Directions for this task: In the part that opens with the line containing "Focus the Cari Cabang search field" and runs to the end of the items, substitute "Expenses" for "Income" and reproduce those lines with nothing else changed. Leave the pictures out of your answer.

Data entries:
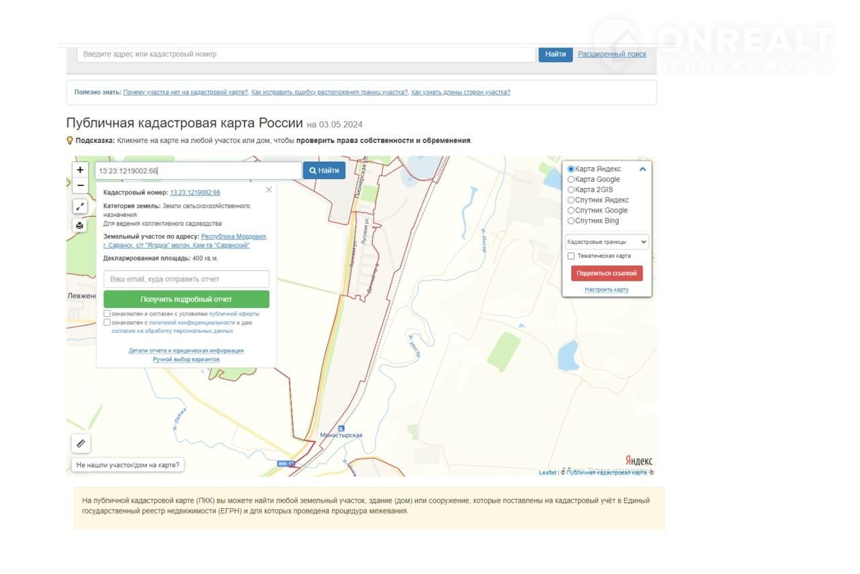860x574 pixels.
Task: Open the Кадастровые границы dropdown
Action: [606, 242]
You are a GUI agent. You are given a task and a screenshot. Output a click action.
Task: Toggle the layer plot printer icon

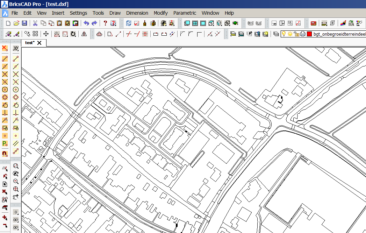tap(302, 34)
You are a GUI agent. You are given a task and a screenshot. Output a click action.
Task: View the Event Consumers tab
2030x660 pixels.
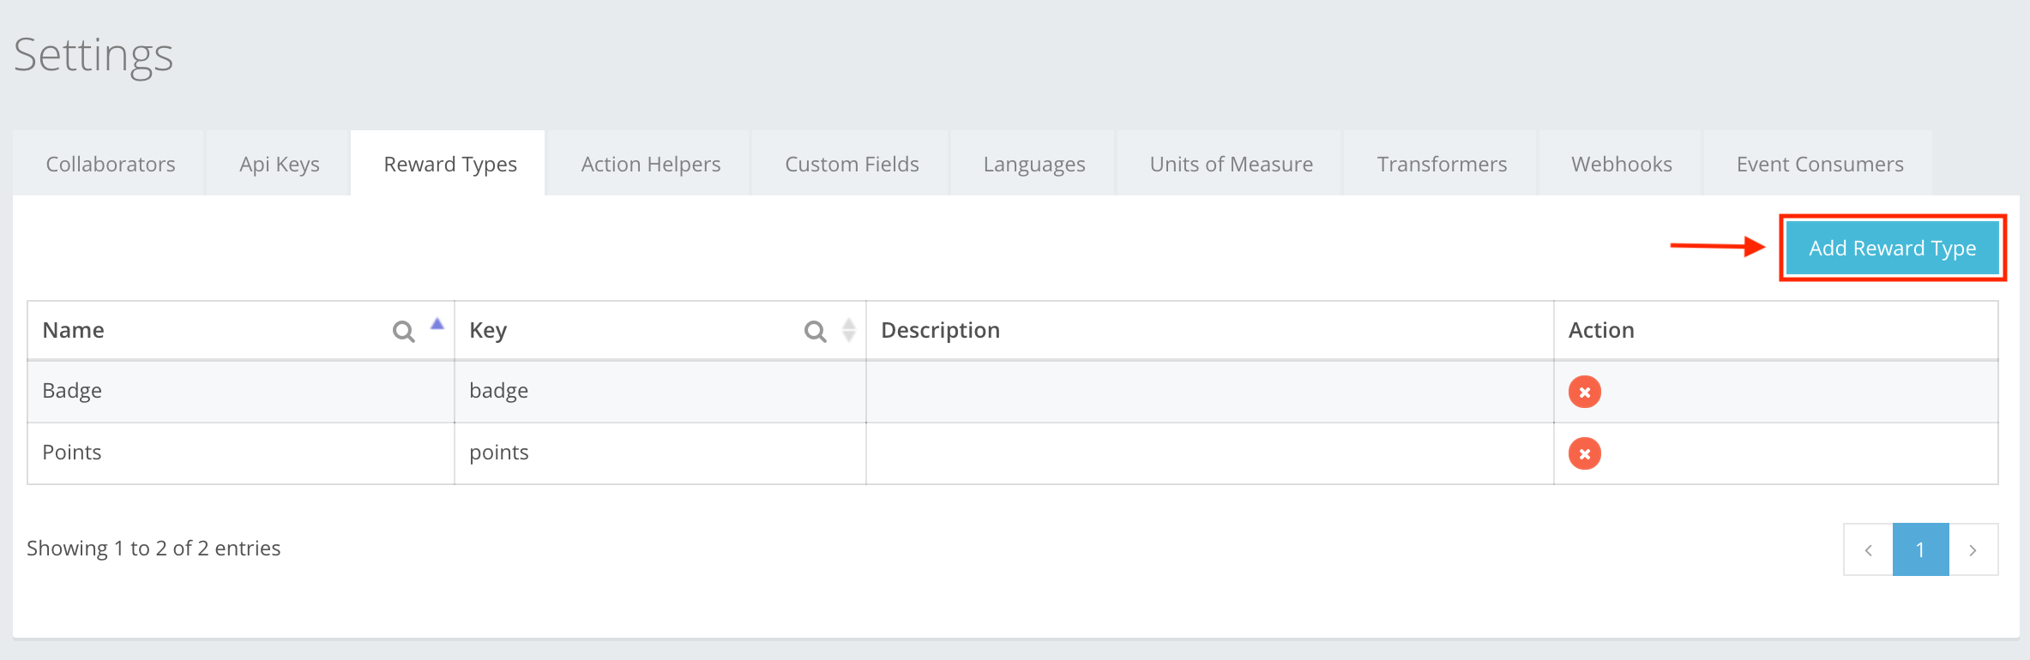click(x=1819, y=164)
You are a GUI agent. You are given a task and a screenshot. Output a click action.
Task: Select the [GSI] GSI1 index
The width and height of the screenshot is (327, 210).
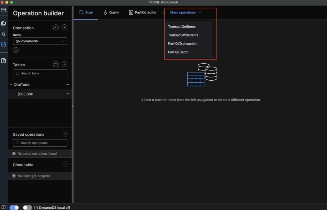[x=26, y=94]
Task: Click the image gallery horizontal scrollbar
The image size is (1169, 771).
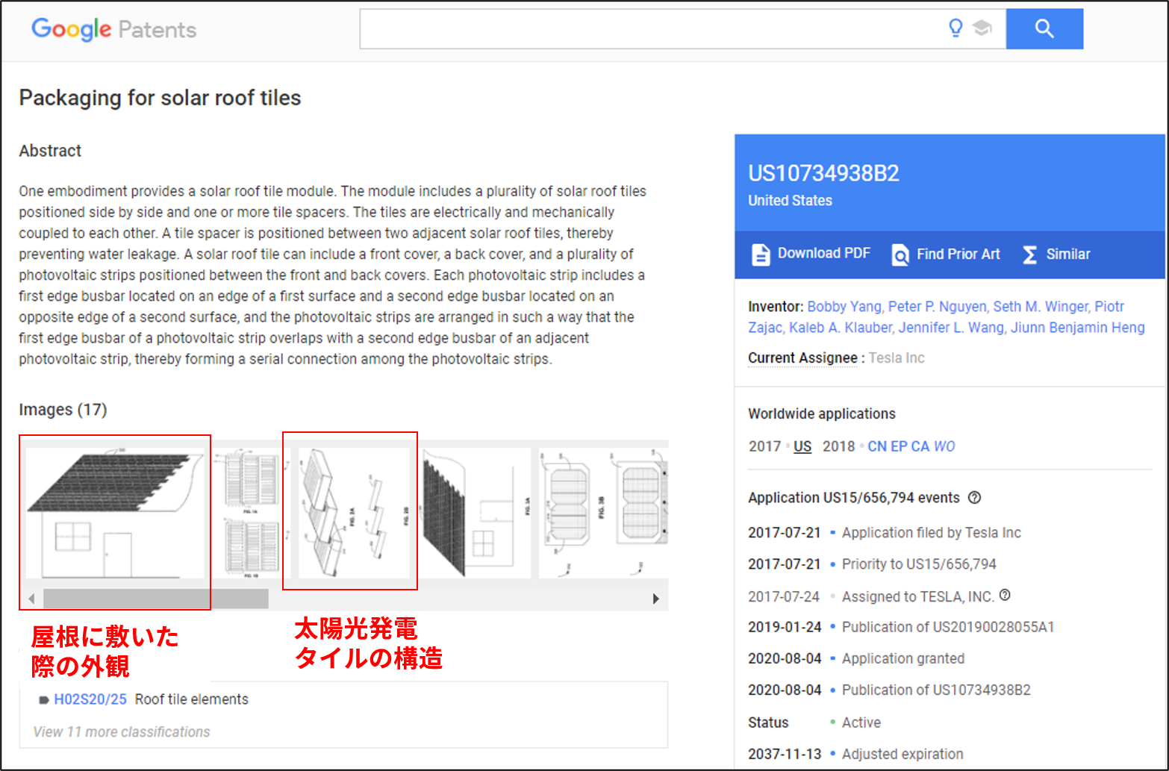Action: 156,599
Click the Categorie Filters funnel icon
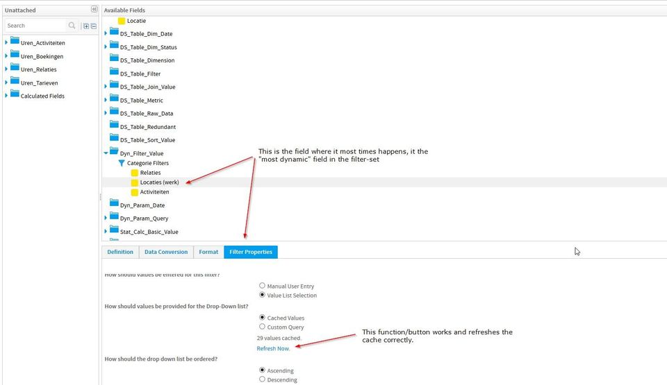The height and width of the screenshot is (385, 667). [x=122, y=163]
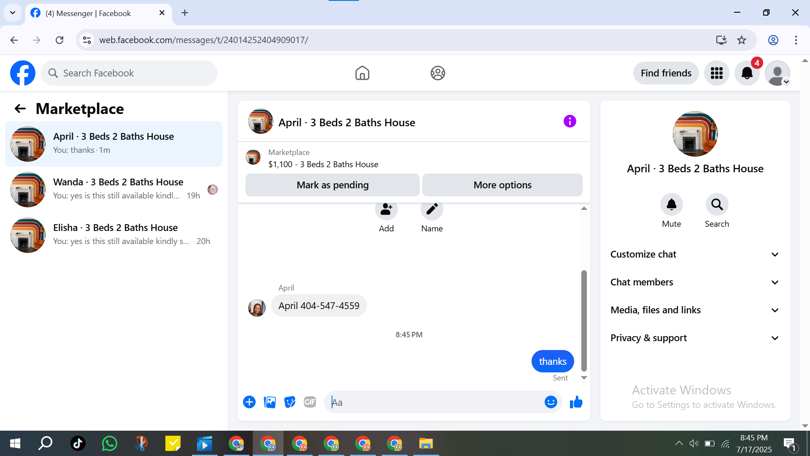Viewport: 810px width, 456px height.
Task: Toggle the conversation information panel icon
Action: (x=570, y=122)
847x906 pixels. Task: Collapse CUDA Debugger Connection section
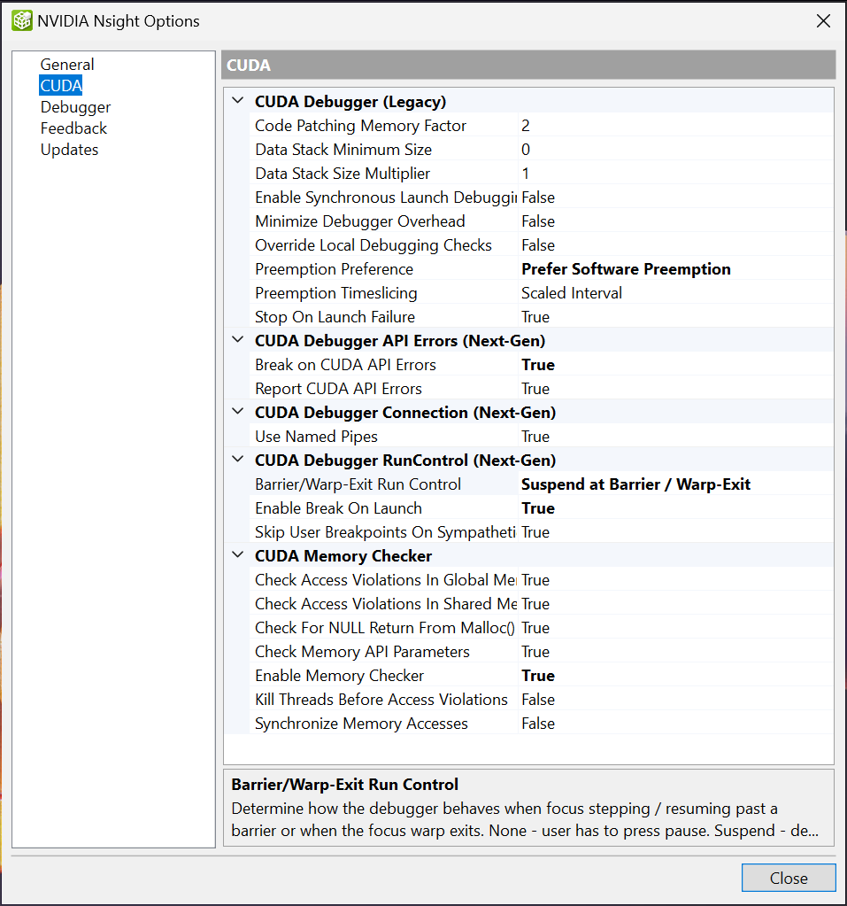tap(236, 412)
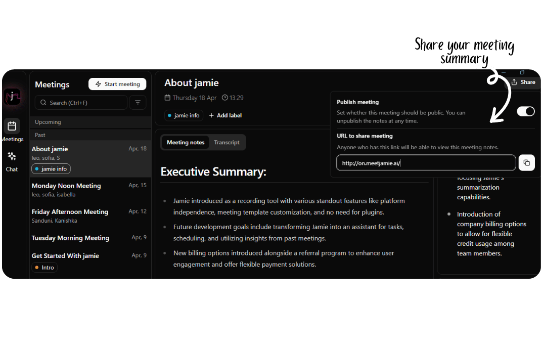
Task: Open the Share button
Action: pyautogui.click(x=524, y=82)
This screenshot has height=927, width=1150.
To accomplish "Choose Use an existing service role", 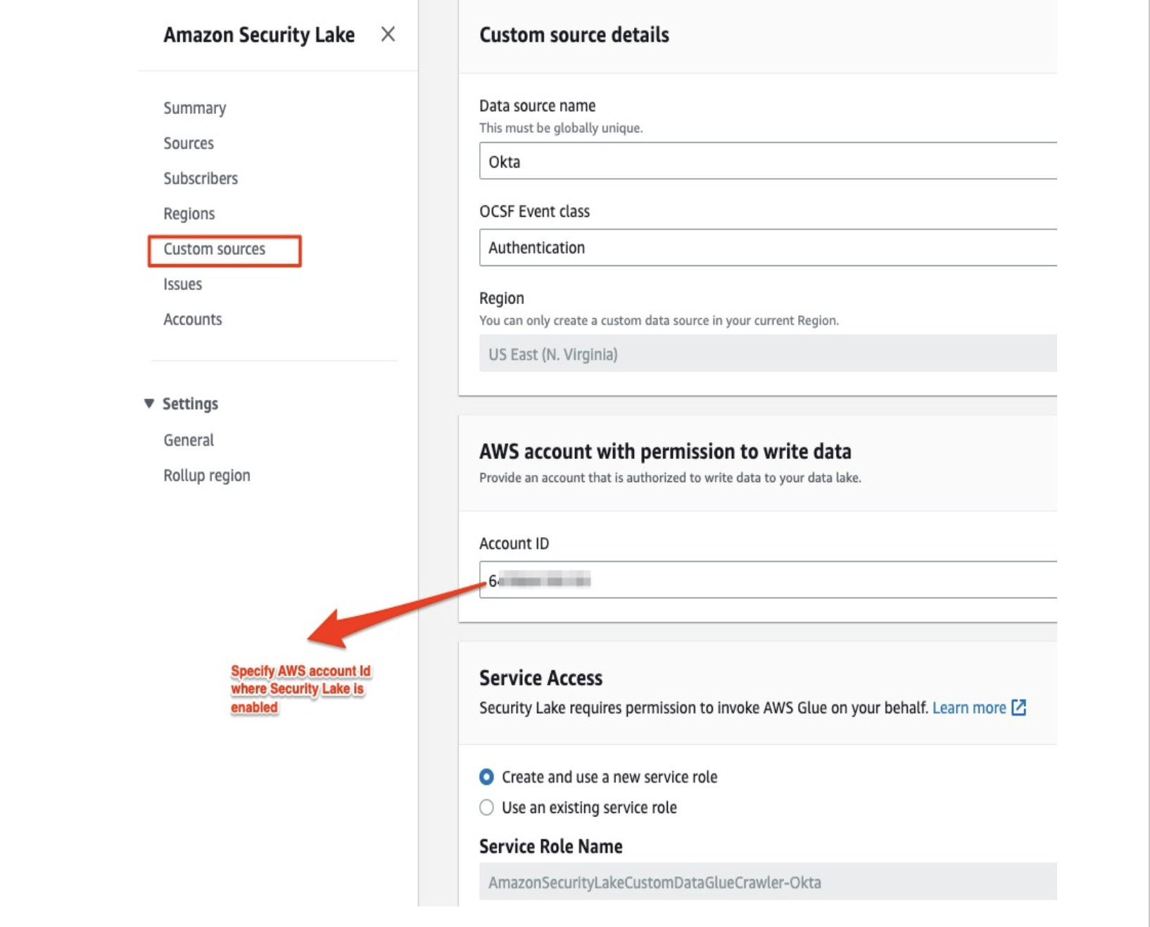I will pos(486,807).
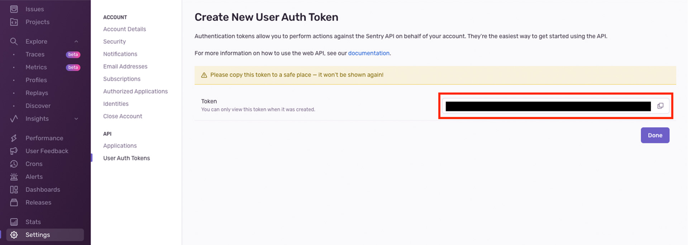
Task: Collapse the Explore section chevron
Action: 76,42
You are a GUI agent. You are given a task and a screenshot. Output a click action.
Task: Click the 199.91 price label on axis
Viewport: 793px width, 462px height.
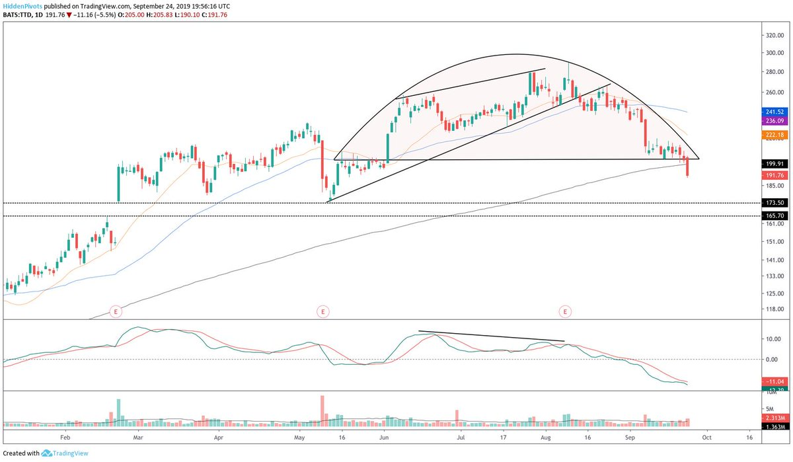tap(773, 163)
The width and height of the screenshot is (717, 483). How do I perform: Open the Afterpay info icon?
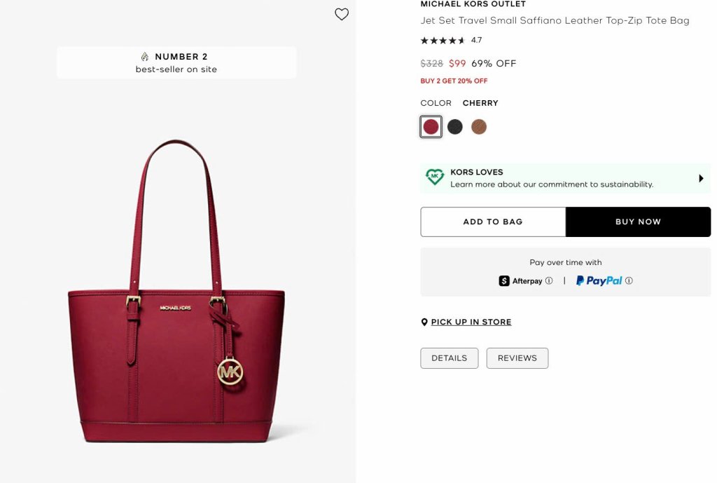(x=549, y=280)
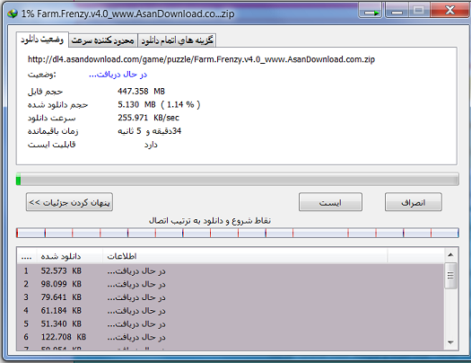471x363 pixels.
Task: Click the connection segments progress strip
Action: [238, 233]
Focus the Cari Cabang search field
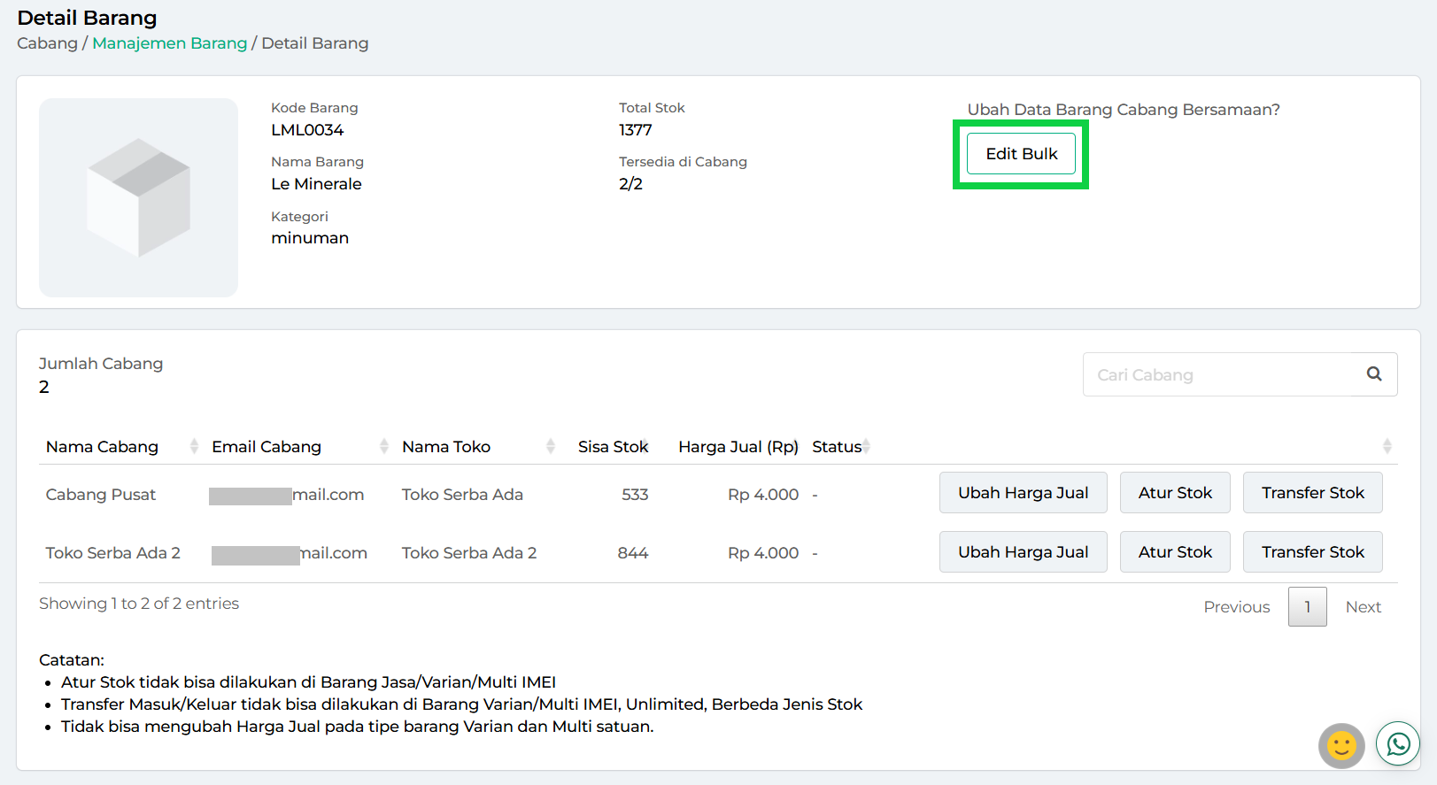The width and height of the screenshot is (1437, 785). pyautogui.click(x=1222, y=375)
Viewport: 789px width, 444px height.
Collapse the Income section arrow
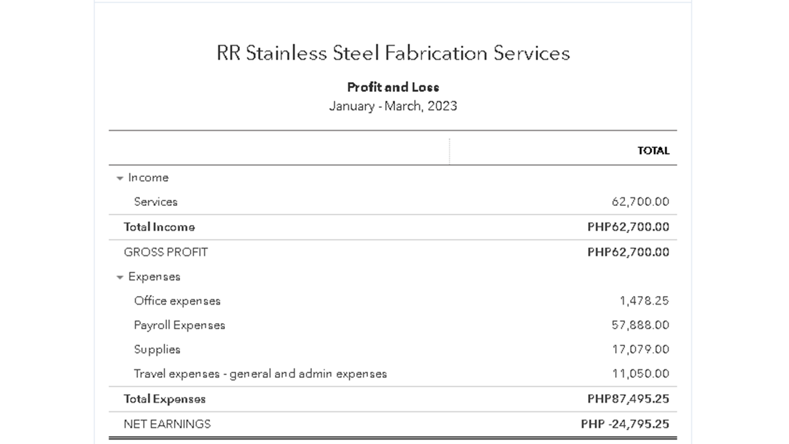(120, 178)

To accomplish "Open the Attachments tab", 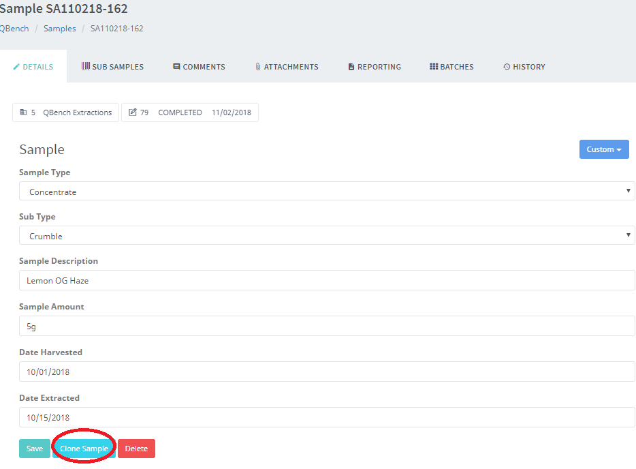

Written response:
Focus the Cari Cabang search field
The width and height of the screenshot is (1437, 785). pyautogui.click(x=1222, y=375)
Viewport: 789px width, 444px height.
Collapse the Expenses section arrow
(120, 178)

To accomplish "Open the Attachments tab", 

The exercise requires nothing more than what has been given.